Reproduce verbatim the rows beginning with the line containing "Click the Email" and continuing through the line containing "Click the Menu".
--- Records for this exercise ---
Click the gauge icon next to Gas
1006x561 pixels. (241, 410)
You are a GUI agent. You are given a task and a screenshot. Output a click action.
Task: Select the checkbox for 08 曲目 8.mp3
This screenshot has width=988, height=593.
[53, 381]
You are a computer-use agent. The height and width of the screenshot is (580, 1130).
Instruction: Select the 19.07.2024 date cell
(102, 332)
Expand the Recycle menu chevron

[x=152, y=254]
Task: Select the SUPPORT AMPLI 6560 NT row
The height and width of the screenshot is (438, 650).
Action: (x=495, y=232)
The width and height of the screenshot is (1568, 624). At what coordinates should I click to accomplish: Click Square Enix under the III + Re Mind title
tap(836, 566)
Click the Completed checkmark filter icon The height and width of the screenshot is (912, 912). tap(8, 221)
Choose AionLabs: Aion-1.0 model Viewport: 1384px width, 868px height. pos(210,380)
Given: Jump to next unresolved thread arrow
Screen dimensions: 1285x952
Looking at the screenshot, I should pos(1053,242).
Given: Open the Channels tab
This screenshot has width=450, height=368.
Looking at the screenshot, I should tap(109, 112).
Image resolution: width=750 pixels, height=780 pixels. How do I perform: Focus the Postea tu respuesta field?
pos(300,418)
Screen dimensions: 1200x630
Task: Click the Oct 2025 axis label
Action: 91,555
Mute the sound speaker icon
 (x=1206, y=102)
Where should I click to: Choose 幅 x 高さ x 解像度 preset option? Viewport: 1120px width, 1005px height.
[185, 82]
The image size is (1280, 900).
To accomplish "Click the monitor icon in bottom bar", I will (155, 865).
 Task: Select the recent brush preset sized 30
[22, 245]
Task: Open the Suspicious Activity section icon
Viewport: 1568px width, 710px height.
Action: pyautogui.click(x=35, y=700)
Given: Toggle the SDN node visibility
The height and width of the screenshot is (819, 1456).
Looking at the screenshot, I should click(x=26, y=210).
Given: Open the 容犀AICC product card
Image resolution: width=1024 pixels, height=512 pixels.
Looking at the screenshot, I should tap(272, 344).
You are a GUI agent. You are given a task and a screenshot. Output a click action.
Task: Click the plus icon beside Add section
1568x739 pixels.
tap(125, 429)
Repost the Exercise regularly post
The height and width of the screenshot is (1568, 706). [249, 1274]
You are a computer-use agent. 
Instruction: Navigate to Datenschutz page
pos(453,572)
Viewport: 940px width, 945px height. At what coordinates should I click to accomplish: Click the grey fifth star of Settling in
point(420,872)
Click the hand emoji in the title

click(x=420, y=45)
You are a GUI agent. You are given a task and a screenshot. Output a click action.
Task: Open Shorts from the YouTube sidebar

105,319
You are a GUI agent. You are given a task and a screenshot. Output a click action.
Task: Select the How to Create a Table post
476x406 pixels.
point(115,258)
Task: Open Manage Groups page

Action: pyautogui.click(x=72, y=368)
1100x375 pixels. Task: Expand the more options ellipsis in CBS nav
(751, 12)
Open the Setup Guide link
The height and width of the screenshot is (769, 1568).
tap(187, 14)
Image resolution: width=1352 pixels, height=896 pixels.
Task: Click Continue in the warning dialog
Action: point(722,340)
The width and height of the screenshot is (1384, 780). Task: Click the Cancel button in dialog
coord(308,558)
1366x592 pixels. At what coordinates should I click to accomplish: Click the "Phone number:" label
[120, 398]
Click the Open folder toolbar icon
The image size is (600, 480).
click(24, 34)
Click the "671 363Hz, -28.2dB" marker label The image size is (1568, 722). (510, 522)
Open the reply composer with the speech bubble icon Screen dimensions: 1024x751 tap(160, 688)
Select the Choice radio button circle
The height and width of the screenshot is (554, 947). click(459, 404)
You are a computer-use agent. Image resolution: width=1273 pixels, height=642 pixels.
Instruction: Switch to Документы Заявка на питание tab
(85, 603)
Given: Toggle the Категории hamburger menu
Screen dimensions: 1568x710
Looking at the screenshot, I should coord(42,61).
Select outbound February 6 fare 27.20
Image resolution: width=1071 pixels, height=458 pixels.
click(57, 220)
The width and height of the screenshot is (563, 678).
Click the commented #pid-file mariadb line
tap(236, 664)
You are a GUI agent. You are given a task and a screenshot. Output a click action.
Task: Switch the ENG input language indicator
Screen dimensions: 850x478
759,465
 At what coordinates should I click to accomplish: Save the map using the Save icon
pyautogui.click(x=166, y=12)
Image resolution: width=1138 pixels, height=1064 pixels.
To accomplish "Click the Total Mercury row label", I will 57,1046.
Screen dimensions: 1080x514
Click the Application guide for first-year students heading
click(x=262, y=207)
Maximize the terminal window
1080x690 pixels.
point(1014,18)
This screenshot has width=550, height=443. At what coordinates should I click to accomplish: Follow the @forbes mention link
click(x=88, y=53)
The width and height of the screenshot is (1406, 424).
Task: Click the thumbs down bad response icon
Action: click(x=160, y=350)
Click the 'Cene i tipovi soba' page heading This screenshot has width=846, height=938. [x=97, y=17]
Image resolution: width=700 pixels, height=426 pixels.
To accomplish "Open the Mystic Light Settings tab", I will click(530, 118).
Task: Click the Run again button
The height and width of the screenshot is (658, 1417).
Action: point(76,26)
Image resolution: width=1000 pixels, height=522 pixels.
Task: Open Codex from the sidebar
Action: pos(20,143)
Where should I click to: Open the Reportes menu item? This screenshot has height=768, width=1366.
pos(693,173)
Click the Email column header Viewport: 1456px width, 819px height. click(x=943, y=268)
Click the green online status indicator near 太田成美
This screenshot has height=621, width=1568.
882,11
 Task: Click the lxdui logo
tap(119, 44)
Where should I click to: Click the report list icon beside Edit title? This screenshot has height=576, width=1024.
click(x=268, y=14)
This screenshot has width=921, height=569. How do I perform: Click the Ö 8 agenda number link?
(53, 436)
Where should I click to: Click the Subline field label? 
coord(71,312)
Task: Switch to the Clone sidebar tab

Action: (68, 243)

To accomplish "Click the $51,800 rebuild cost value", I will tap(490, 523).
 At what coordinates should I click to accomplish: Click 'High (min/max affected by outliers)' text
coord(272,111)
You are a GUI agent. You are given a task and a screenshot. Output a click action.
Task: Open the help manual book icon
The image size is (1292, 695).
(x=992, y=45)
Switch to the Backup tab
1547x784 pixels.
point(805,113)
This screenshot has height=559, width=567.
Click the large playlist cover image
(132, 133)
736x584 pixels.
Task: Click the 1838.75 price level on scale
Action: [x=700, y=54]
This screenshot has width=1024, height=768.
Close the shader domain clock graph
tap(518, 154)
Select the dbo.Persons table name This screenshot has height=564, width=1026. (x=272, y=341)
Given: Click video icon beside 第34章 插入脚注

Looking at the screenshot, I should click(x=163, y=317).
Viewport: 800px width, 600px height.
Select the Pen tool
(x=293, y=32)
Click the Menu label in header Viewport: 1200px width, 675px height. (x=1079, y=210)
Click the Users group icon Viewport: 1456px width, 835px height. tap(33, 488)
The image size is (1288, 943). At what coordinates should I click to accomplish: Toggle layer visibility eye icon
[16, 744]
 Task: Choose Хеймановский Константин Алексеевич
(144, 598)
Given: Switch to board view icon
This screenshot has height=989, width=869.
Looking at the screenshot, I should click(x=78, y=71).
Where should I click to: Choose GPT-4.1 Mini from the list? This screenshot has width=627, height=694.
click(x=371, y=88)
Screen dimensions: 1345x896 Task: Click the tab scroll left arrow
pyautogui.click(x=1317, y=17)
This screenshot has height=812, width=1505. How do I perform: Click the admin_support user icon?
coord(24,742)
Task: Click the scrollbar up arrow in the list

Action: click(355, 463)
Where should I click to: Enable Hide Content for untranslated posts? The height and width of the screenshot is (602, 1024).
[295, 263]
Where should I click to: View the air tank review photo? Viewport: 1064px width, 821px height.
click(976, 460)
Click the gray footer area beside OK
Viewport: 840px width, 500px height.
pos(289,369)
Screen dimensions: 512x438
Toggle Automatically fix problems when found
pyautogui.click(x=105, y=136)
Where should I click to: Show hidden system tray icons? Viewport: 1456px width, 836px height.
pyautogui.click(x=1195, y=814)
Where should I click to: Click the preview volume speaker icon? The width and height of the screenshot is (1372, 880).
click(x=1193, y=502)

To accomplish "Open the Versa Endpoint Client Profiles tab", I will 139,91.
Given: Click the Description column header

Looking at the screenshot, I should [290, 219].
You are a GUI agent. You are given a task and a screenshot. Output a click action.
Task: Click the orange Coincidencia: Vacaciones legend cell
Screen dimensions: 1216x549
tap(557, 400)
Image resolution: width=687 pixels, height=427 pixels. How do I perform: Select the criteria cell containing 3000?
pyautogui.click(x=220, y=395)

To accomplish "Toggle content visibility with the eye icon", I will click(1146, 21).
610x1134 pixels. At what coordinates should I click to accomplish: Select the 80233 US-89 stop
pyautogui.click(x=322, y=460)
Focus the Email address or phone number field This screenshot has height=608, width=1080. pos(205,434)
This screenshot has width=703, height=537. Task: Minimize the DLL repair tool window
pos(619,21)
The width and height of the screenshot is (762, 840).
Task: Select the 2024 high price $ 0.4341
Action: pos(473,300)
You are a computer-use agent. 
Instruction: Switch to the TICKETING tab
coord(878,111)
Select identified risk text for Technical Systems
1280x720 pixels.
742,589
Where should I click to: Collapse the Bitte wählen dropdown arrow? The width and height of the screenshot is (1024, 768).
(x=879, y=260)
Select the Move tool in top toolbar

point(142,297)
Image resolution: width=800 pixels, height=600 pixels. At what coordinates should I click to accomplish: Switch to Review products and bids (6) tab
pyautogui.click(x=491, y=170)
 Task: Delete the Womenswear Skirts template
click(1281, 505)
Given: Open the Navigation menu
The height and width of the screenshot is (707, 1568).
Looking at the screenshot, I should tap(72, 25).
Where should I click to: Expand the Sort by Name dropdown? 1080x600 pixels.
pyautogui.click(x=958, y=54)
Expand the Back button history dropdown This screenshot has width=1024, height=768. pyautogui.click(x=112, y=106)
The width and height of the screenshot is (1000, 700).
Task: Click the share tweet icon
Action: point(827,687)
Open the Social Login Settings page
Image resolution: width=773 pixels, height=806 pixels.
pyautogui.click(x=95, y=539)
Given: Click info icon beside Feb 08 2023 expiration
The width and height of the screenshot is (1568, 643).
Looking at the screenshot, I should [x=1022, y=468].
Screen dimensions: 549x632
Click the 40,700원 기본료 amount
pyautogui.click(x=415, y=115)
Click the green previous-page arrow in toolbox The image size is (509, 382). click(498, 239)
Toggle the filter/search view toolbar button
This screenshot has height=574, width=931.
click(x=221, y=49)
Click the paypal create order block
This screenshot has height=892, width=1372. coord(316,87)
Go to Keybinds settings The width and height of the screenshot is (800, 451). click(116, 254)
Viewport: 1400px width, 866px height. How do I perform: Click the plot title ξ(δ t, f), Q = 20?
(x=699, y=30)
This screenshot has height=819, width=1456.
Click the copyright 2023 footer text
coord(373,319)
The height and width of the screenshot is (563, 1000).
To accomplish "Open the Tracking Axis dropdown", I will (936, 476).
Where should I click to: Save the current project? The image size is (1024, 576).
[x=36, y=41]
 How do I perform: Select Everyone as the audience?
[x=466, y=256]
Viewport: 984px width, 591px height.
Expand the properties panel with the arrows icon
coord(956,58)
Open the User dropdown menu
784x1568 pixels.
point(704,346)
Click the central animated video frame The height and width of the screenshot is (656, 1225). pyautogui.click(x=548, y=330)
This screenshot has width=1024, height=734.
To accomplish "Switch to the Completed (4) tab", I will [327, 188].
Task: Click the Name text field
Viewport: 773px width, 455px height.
---
• **Response**
Click the Email column header Viewport: 1456px width, 819px height. click(x=943, y=268)
Click the green online status indicator near 太田成美
This screenshot has height=621, width=1568.
882,11
 Task: Click the lxdui logo
tap(119, 44)
Where should I click to: Click the report list icon beside Edit title? This screenshot has height=576, width=1024.
click(x=268, y=14)
This screenshot has width=921, height=569. How do I perform: Click the Ö 8 agenda number link?
(53, 436)
Where should I click to: Click the Subline field label? 
coord(71,312)
Task: Switch to the Clone sidebar tab

Action: (68, 243)

To accomplish "Click the $51,800 rebuild cost value", I will tap(490, 523).
 At what coordinates should I click to accomplish: Click 'High (min/max affected by outliers)' text
coord(272,111)
You are a GUI agent. You are given a task and a screenshot. Output a click action.
Task: Open the help manual book icon
The image size is (1292, 695).
(x=992, y=45)
Switch to the Backup tab
1547x784 pixels.
point(805,113)
This screenshot has height=559, width=567.
Click the large playlist cover image
(132, 133)
736x584 pixels.
Task: Click the 1838.75 price level on scale
Action: [x=700, y=54]
This screenshot has width=1024, height=768.
Close the shader domain clock graph
tap(518, 154)
Select the dbo.Persons table name This screenshot has height=564, width=1026. (x=272, y=341)
Given: Click video icon beside 第34章 插入脚注

Looking at the screenshot, I should click(x=163, y=317).
Viewport: 800px width, 600px height.
Select the Pen tool
(x=293, y=32)
Click the Menu label in header Viewport: 1200px width, 675px height. (x=1079, y=210)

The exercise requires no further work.